Psychologie différentielle : Cours et exercices PDF

En effet, le philosophe stoïcien Épictète enseigne, dans son Psychologie différentielle : Cours et exercices PDF, que  ce qui trouble les hommes, ce ne sont pas les choses, mais les représentations qu’ils en fabriquent. Pour ancrer nos représentations nouvelles il nous conseille de nous exposer à ce qui cause nos troubles et de les appréhender à travers divers exercices répétés quotidiennement. Selon Bernard Granger, si les analogies avec le stoïcisme sont profondes, notamment sur le principe de rationalité,  il ne faut pas pour autant être victime d’une illusion rétrospective et méconnaître les nombreux points de divergence entre école stoïcienne et thérapie cognitive. Mary Cover Jones, en 1924, expérimente la première thérapie comportementale : elle expose peu à peu des enfants à l’objet de leur peur, tout en les récompensant de cette exposition, ainsi qu’en leur montrant d’autres enfants qui eux n’ont pas peur.
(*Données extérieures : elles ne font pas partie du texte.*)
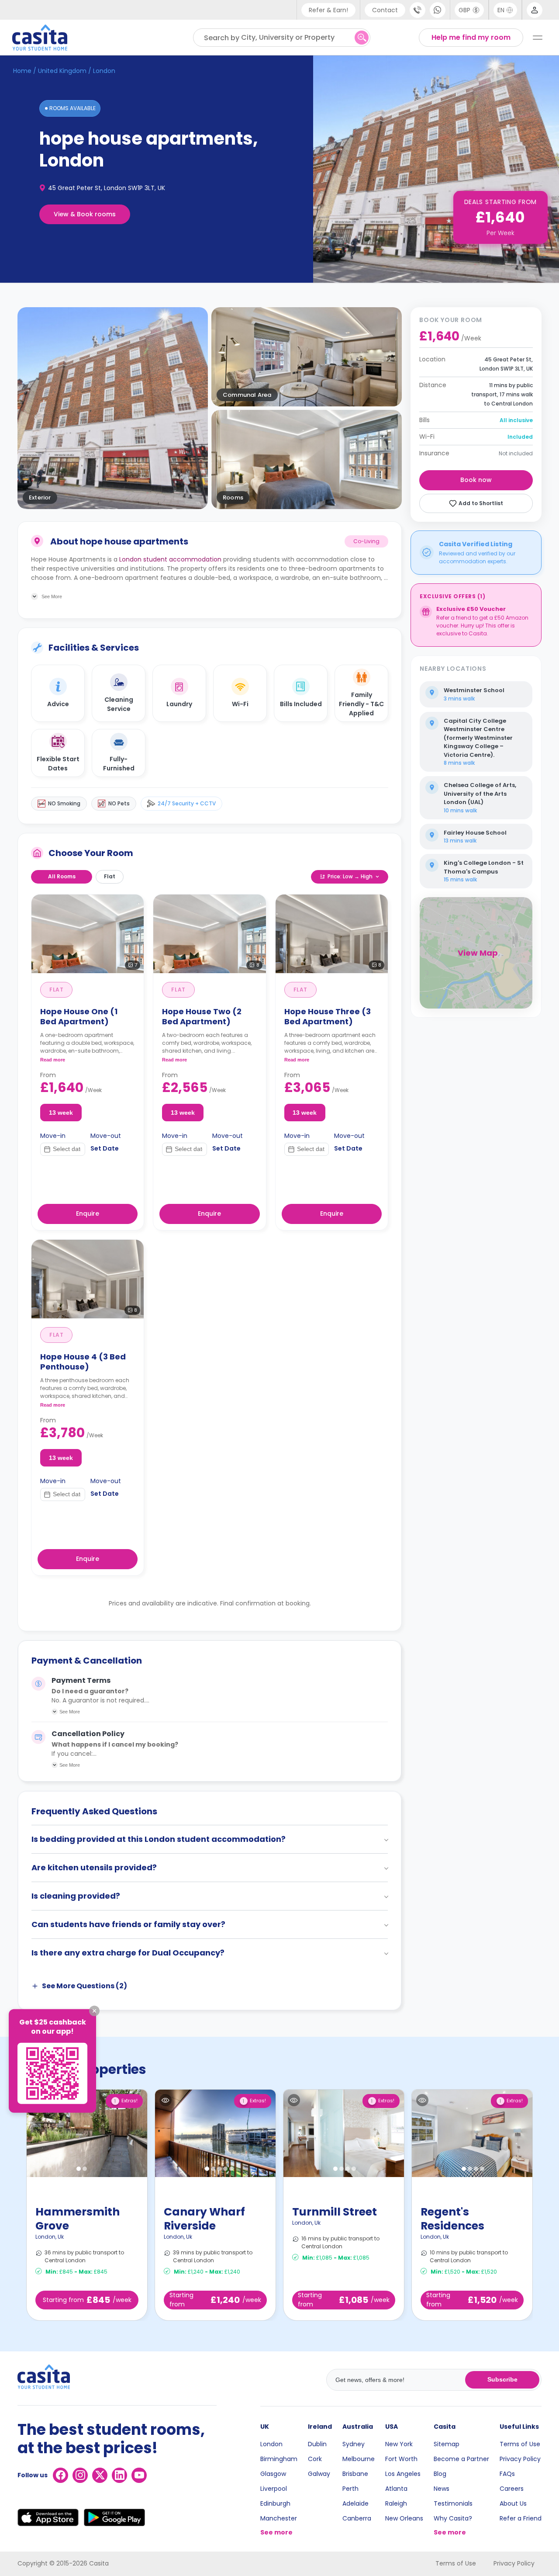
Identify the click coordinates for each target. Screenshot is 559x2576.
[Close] (94, 2011)
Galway (319, 2473)
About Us (513, 2503)
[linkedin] (119, 2475)
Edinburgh (275, 2503)
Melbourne (358, 2459)
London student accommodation (170, 559)
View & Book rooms (85, 214)
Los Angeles (403, 2473)
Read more (52, 1059)
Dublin (317, 2444)
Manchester (278, 2518)
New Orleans (404, 2518)
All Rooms (62, 876)
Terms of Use (520, 2444)
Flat (109, 876)
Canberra (356, 2518)
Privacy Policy (520, 2459)
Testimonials (453, 2503)
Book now (476, 479)
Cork (315, 2459)
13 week (61, 1112)
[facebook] (60, 2475)
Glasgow (273, 2473)
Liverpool (273, 2488)
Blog (440, 2473)
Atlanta (396, 2488)
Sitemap (446, 2444)
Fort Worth (401, 2459)
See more (276, 2532)
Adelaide (355, 2503)
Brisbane (355, 2473)
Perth (350, 2488)
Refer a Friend (521, 2518)
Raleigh (396, 2503)
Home (22, 70)
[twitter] (99, 2475)
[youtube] (139, 2475)
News (441, 2488)
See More (69, 1711)
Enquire (87, 1213)
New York (399, 2444)
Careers (512, 2488)
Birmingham (278, 2459)
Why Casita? (453, 2518)
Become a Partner (461, 2459)
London (271, 2444)
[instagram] (80, 2475)
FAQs (507, 2473)
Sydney (353, 2444)
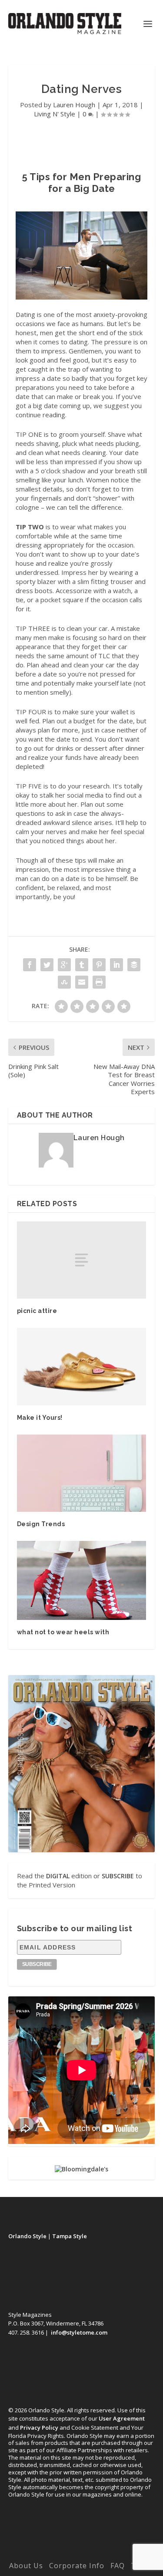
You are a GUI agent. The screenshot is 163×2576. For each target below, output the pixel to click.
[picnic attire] (81, 1260)
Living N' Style (54, 113)
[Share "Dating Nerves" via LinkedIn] (116, 964)
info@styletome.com (79, 2332)
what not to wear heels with (63, 1632)
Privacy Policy (39, 2427)
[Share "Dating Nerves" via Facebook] (29, 964)
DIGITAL (58, 1876)
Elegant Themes (80, 2544)
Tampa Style (69, 2236)
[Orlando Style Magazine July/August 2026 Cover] (81, 1763)
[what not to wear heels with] (81, 1580)
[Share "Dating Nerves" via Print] (99, 982)
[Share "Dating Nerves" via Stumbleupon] (64, 982)
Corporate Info (76, 2565)
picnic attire (37, 1310)
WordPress (81, 2553)
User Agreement (122, 2418)
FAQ (117, 2565)
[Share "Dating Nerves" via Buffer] (134, 964)
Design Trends (41, 1524)
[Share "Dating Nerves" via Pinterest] (99, 964)
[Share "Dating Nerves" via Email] (81, 982)
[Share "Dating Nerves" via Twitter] (47, 964)
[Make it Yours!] (81, 1366)
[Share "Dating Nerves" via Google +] (64, 964)
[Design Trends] (81, 1473)
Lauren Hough (74, 104)
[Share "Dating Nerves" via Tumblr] (81, 964)
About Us (26, 2565)
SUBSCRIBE (118, 1876)
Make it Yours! (40, 1417)
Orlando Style (27, 2236)
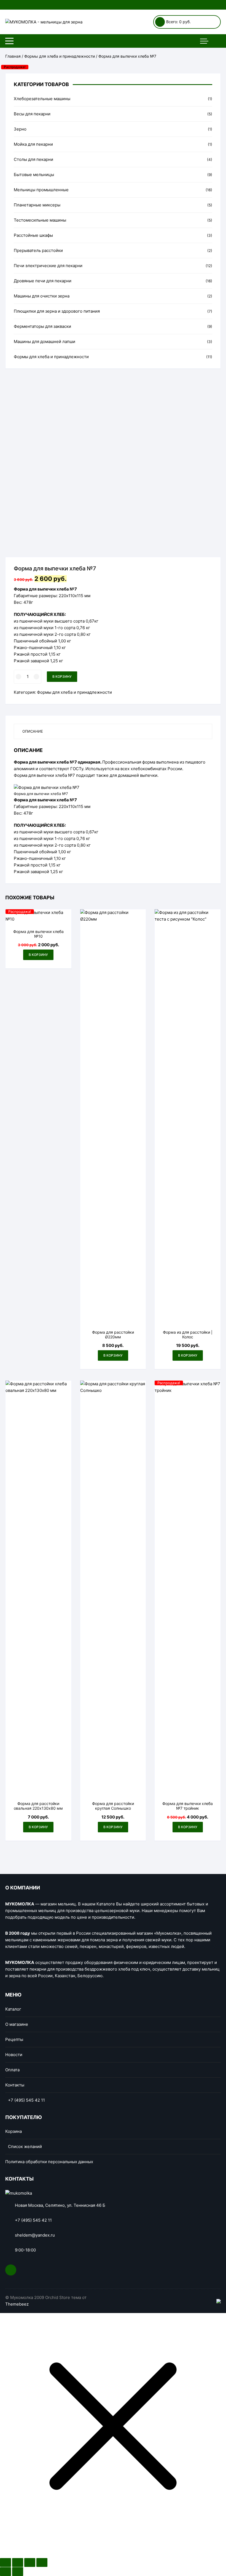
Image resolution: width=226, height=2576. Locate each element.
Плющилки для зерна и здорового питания (57, 311)
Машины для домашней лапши (44, 341)
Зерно (20, 129)
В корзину (62, 676)
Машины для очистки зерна (41, 296)
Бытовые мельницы (34, 174)
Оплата (12, 2069)
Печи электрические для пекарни (48, 265)
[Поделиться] (17, 2562)
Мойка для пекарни (33, 144)
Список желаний (25, 2146)
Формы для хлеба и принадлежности (59, 56)
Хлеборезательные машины (42, 98)
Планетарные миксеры (37, 205)
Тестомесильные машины (40, 220)
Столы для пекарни (33, 159)
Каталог (13, 2009)
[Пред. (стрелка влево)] (5, 2571)
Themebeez (17, 2304)
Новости (13, 2054)
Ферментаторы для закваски (42, 326)
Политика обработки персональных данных (49, 2161)
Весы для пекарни (32, 113)
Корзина (13, 2131)
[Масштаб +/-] (41, 2562)
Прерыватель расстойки (38, 250)
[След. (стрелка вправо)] (17, 2571)
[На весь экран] (29, 2562)
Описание (32, 731)
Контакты (14, 2085)
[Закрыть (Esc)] (5, 2562)
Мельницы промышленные (41, 189)
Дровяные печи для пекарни (42, 280)
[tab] (113, 731)
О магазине (16, 2024)
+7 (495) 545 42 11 (26, 2100)
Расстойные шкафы (33, 235)
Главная (13, 56)
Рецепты (14, 2039)
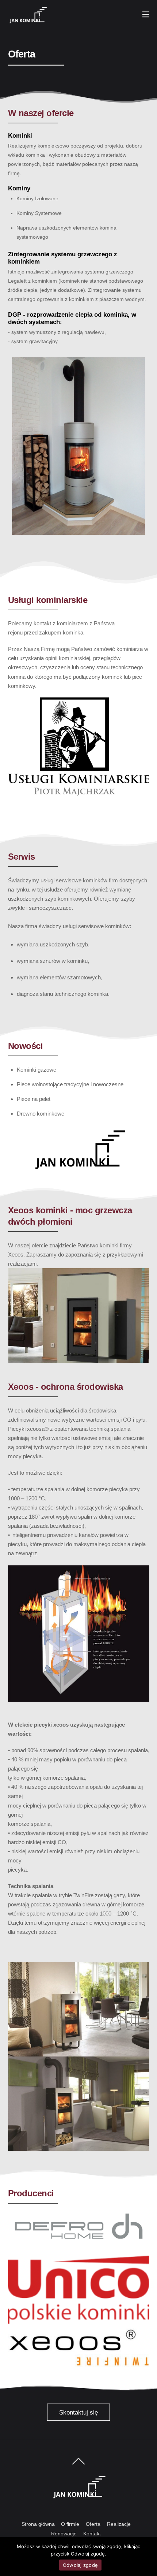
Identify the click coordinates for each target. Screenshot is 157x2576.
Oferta (93, 2524)
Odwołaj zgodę (80, 2565)
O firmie (70, 2524)
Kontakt (92, 2533)
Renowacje (64, 2533)
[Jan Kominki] (27, 21)
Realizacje (119, 2524)
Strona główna (38, 2524)
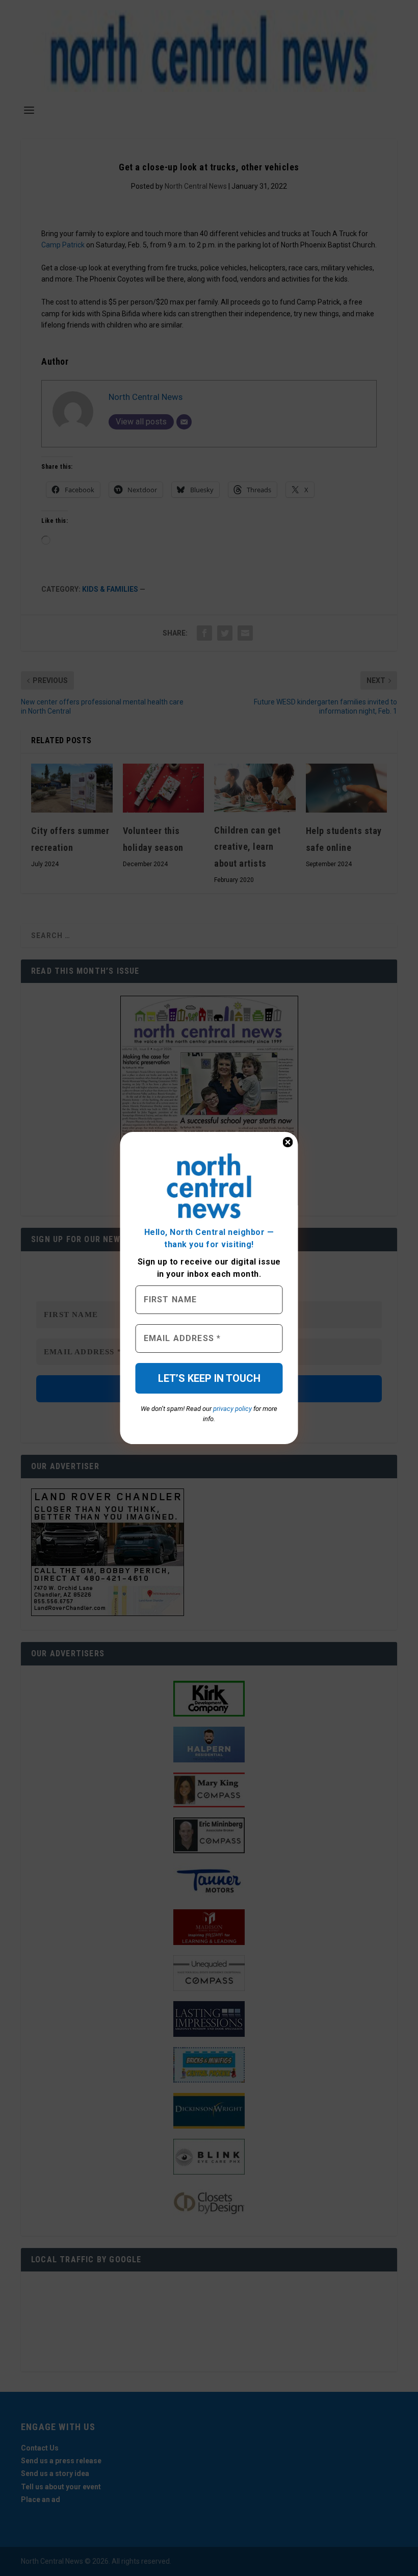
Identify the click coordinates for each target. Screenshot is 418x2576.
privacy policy (232, 1408)
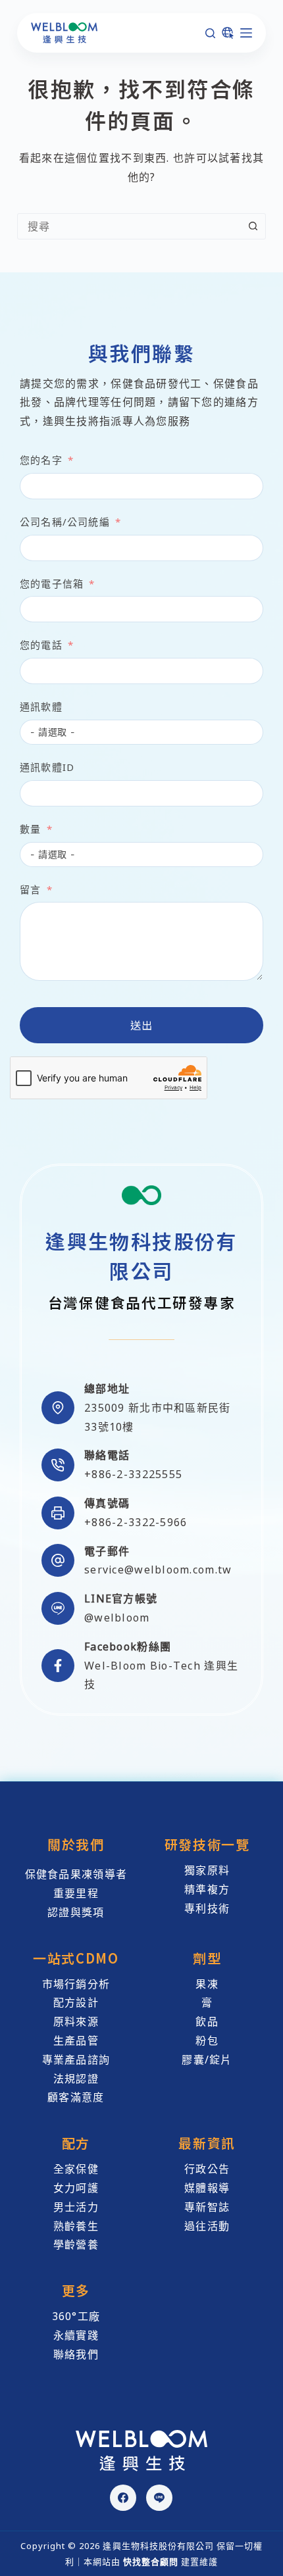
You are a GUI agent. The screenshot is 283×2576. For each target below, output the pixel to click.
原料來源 (76, 2021)
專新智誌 (207, 2207)
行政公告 (207, 2169)
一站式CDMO (75, 1958)
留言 (30, 889)
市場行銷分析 (76, 1984)
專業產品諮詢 (76, 2059)
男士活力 (76, 2207)
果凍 (207, 1984)
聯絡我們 (76, 2354)
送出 (141, 1025)
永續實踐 (76, 2335)
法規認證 (76, 2078)
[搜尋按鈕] (252, 226)
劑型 (207, 1958)
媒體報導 (207, 2188)
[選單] (246, 33)
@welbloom (117, 1617)
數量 (30, 828)
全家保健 (76, 2169)
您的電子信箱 (52, 583)
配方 (76, 2142)
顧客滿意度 (75, 2097)
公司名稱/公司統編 (65, 521)
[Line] (159, 2498)
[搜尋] (210, 33)
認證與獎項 (75, 1912)
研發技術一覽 (207, 1844)
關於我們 (75, 1844)
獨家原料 (207, 1870)
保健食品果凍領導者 (76, 1874)
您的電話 (41, 644)
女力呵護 (76, 2188)
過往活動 (207, 2226)
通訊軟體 (41, 706)
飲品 (207, 2021)
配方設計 (76, 2002)
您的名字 (41, 459)
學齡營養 (76, 2244)
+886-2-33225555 (133, 1474)
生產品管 (76, 2040)
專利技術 (207, 1908)
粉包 (207, 2040)
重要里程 (76, 1893)
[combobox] (129, 226)
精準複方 (207, 1889)
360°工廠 (76, 2316)
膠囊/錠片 (207, 2059)
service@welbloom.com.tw (158, 1569)
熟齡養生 (76, 2226)
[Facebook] (123, 2498)
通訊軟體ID (47, 767)
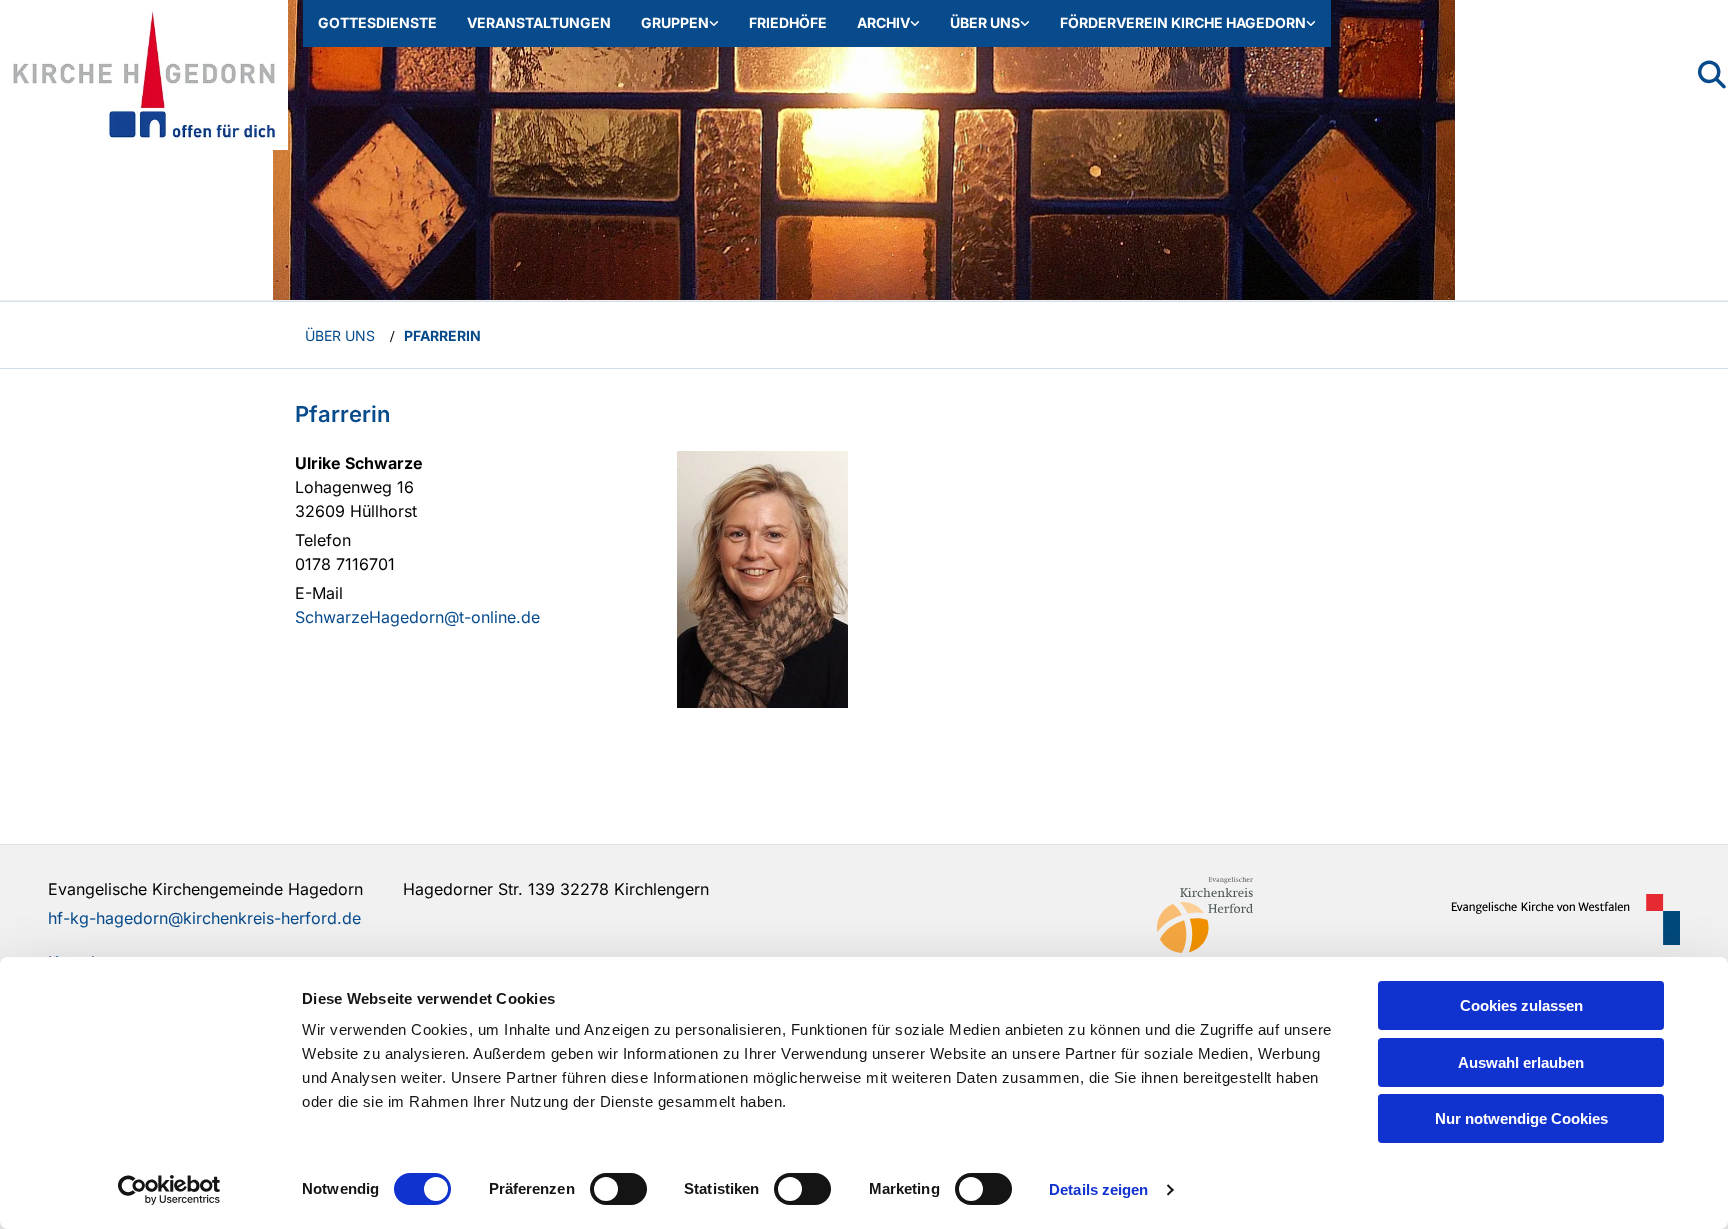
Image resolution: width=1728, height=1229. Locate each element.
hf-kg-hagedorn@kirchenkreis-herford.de (204, 918)
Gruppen (675, 22)
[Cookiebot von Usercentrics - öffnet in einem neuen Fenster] (169, 1190)
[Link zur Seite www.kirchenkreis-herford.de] (1279, 915)
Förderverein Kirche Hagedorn (1183, 22)
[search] (1712, 75)
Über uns (985, 22)
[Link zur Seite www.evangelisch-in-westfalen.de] (1557, 919)
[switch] (618, 1189)
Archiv (883, 22)
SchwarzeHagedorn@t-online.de (417, 617)
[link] (680, 23)
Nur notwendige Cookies (1521, 1118)
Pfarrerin (442, 335)
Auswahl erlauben (1521, 1062)
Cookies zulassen (1521, 1005)
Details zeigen (1098, 1189)
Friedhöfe (788, 22)
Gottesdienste (377, 22)
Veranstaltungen (539, 22)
La psychologie différentielle a pour objet l’étude de la variabilité des comportements et processus mentaux entre les individus. Cet ouvrage propose un exposé clair et précis de ce champ spécifique de la psychologie. Décrivant tout d’abord les origines et méthodes de la psychologie différentielle, il présente ensuite les plus récents acquis et les perspectives nouvelles dans le domaine de l’intelligence et de la personnalité. Est également dressé un bilan des travaux sur l’origine des différences individuelles (Y a-t-il une détermination héréditaire ? Comment agit l’environnement ?), sur les différences hommes et femmes et entre les groupes sociaux. Enfin, une partie  » Exercices et QCM « , qui permet une autoévaluation indispensable à la préparation des examens, figure à la fin de l’ouvrage.
Le souci pédagogique de l’auteur, la clarté de l’exposé et la qualité des synthèses proposées font de ce livre l’outil idéal pour l’étudiant en psychologie et sciences humaines ainsi que pour tout lecteur confronté à la variabilité des conduites humaines dans les secteurs du travail, de la santé, de l’éducation et de la formation.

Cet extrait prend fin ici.